France’s Vivendi SA is selling its stakes in Maroc Telecom as part of the debt reduction plan by the Paris-based telecoms giant, reports suggested on Wednesday.
According to the North Africa Post, the sale is estimated to generate more than $5billion. Vivendi has contacted two potential investment banks but fears of political interference might have repercussions on the deal, a source revealed. Vivendi accounts for 53% of Maroc Telecom and the Moroccan government owns 30%, making it the second-largest shareholder.
Another source close the the Moroccan government hinted that meetings with potential buyers are being arranged before the introduction of interested buyers to the King. The source added that the government wants to be involved in the discussions to assure that investment guarantees will be part of the deal. “The two contacted banks by Vivendi will give their feedback to the company in November but it’s reported that they prefer a cash payment for their stakes,” the North Africa Post report said.
Maroc Telecom is the largest-capitalised company on the Casablanca stock exchange and faces fierce competition from other telecommunication companies active in the country. It is one of the main telecom operators in Africa with units in Burkina Faso, Gabon, Mali and Mauritania.

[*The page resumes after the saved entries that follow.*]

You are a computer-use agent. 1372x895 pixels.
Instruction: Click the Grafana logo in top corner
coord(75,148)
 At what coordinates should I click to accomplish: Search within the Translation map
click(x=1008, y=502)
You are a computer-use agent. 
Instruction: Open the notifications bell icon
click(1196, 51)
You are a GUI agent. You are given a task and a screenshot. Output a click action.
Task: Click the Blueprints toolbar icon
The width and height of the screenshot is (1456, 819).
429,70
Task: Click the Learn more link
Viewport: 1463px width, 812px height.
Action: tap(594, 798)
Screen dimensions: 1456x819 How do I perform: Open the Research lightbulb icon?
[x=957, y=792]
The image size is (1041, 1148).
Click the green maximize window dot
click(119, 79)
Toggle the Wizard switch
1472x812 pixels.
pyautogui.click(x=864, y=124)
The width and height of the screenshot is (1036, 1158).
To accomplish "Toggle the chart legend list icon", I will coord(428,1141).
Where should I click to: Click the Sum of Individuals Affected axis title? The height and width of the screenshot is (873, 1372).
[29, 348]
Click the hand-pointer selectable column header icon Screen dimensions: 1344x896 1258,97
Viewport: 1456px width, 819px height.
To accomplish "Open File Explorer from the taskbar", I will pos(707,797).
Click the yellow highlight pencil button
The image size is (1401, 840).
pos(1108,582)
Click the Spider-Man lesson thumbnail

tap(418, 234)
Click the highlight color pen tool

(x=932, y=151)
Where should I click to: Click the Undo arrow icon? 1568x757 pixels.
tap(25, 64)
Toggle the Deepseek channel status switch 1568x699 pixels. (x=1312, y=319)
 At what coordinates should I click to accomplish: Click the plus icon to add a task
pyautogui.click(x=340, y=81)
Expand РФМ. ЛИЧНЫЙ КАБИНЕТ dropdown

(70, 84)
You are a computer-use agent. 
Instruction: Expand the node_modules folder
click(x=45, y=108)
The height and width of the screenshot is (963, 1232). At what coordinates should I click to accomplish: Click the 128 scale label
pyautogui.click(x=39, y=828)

Vivendi bought its stakes in the company 11 years ago but skeptics believe that the $5billion demand for their stakes can only be met by investors from Qatar and the Emirates amidst such financial crisis despite the 8% discount on the share price of Maroc Telecom. Many traders in Casablanca insist Maroc Telecom is no longer the cash cow it was during the previous decade. Shares of the French telecom closed almost 2% down in the first reaction to reports.
Analysts have tipped Qatari operator, QTel, and United Arab Emirates-based Etisalat as potential buyers. Other potential candidates could include Spain’s Telefonica, France Telecom and South Africa’s MTN.